Título: CRISE NA SAÚDE: MULHER ABORDA GESTOR E É ATENDIDA AO SUPLICAR POR TRATAMENTO PARA A IRMÃ, QUE PRECISA DE CIRURGIA
Autor: Taís Mendes
Fonte: O Globo, 15/03/2005, Rio, p. 14

Médicos receitam em papel de pão

Quarenta dos 50 contratos com fornecedores do Hospital Souza Aguiar estão vencidos

Após 48 horas de intervenção no Hospital Souza Aguiar, o médico e gestor Roberto José Bittencourt classificou a situação da unidade como de calamidade pública. De acordo com ele, a maior emergência da América Latina chegou ao colapso: dos 50 contratos com fornecedores de insumos, 40 já venceram e não foram renovados. Com isto, o hospital está desabastecido de medicamentos e parte de seus equipamentos está quebrada ou sem manutenção. A transferência nos últimos dois dias de 25 pacientes em estado grave, que ocupavam leitos na emergência, abriu vaga para novos doentes, mas não resolveu a fila extensa que todos os dias se forma na porta do pronto-socorro.

¿ A situação é bem pior do que imaginávamos. Para se ter uma idéia, os médicos estavam fazendo prescrições em papel de pão porque não há material gráfico no hospital ¿ disse Bittencourt.

Apenas uma sala de cirurgias funciona

Segundo o gestor, das seis salas de cirurgias existentes na unidade, apenas uma funciona. Dos seis aparelhos de raios X, também somente um está operando.

¿ E o abastecimento de medicamentos era semanal, o que não atende à necessidade de um hospital desse porte ¿ comentou Bittencourt.
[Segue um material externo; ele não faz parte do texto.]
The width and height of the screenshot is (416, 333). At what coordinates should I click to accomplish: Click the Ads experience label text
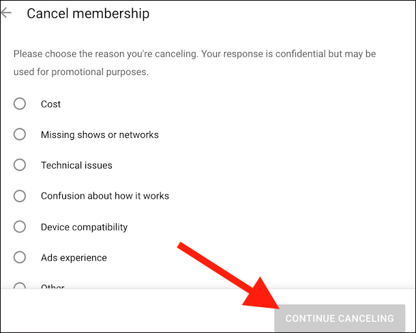point(74,258)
A intervenção no Hospital Souza Aguiar já começa a surtir efeito para alguns pacientes que procuravam em vão por um tratamento. A primeira resposta foi negativa, mas a presença do gestor da unidade ontem no pátio da emergência garantiu a Katina Tereza Ribeiro um leito no hospital. Atropelada por um ônibus em 6 de dezembro passado, em Caxias, Katina necessita de uma cirurgia de enxerto de pele na região glútea, mas não obteve o tratamento nos três hospitais que já percorreu. Desesperada com mais uma porta que se fechou, sua irmã, Kilda Venturine, abordou o médico Roberto José Bittencourt, interventor da unidade, e suplicou por ajuda.

¿ Não sei mais a quem recorrer. Já estive na Santa Casa e esta é a segunda vez que venho aqui, mas não consigo resolver a situação ¿ disse ela, chorando.
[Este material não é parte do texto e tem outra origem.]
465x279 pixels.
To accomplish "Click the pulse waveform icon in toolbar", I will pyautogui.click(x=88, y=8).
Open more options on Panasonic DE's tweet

Imediatamente o médico determinou a internação, mas só até amanhã, quando a paciente deverá ser transferida para uma unidade especializada. Kilda contou que após dois meses de internação numa clínica particular de Caxias, financiada pela empresa do ônibus que a atropelou, sua irmã foi encaminhada para a Santa Casa, que a encaminhou para o Souza Aguiar. A primeira tentativa no Souza Aguiar foi na quarta-feira passada, mas as irmãs também deixaram a unidade sem uma solução.

O drama é o mesmo de tantas outras pessoas que ontem aguardavam um atendimento no Miguel Couto. Sob intervenção do Ministério da Saúde, o hospital encontra-se em uma situação um pouco melhor do que a do Souza Aguiar, segundo a gestora Maria Leonor de Barros Ribeiro, mas também enfrenta dificuldades com o baixo estoque de medicamentos e equipamentos quebrados.

¿ Recebemos um reforço de medicamentos suficiente para uma semana, mas já fizemos um levantamento para uma compra maior. Conseguimos, também, transferir 17 pacientes e isso agilizou o atendimento ¿ disse a médica.

Miguel Couto precisa de mais médicos

Acabar com a fila na emergência também é uma das metas da gestora do Miguel Couto. A partir de hoje, o Serviço de Pronto Atendimento (SPA), que até então funcionava ao lado da emergência, será transferido para outra área, no prédio da administração:

¿ Vamos levar esses pacientes para uma área melhor e deixar a entrada da emergência apenas para os casos de risco de morte ¿ disse Maria Leonor, anunciando que hoje chegará ao hospital um grupo de humanização do Ministério da Saúde para fazer uma triagem dos pacientes da SPA.

Além do baixo estoque de medicamento, o Miguel Couto tem um déficit de profissionais. Segundo Maria Leonor, há a necessidade de contratar pelo menos oito clínicos, seis pediatras e dois anestesistas.

Para regularizar o mais rapidamente possível a situação do Hospital da Lagoa, o Instituto Nacional de Câncer transferiu ontem medicamentos para a unidade. Soro, antibióticos e quimioterápicos foram transportados para a Lagoa. No sábado, materiais e roupas já tinham sido enviados para reabastecer a unidade.